Published in final edited form as: Circ Res. 2010 Feb 25;106(7):1190–1196. doi: 10.1161/CIRCRESAHA.109.215400

Figure 1. BTC-AM Tl+ fluorescence assay for mKATP activity in isolated heart mitochondria.

Figure 1

(A): Representative traces of BTC-AM Tl+ fluorescence in isolated mitochondria. Fluorescence (λex 488 nm, λem 525 nm) was normalized to the 10 s. of baseline prior to the injection of TlSO4 (arrow).
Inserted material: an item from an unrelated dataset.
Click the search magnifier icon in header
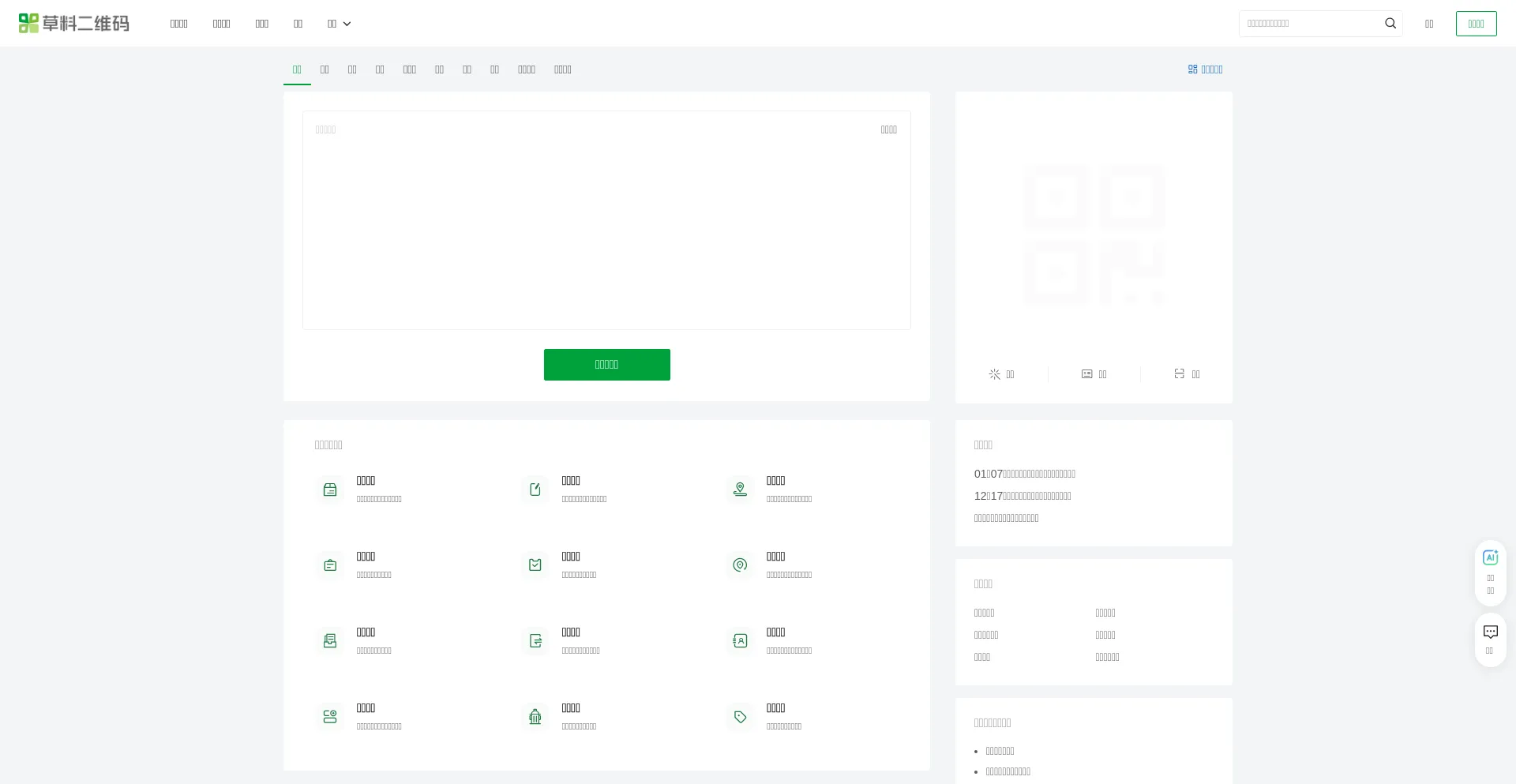 click(x=1390, y=24)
Where indicated, 1 mmol/L ATP (thick, black), 1 nmol/L AA5 plus ATP (thin, grey), or 300 μmol/L 5HD plus AA5 plus ATP (thick grey) were present from the beginning of incubations. (B): Magnitude of the change in BTC-AM fluorescence following Tl+ addition, relative to control. Change in fluorescence was determined by subtracting the average baseline fluorescence from the stabilized average fluorescence at 30–60 s. Delta fluorescence in controls was 26.4 ± 3.3 arbitrary units. Experimental conditions are listed below the x-axis. Data are mean ± SEM, N≥4. # P<0.05 versus control, * P<0.05 versus ATP, † P<0.05 versus the effect of ATP+AA5 or ATP+DZX. (C): Correlation between two assays for mKATP channel activity. Experiments using a variety of conditions that modulate the mKATP were performed using either the osmotic swelling assay and the BTC-AM-Tl+ assay. Both sets of results were expressed as a percent of their respective controls. Linear regression curve fit revealed an r2 of 0.855.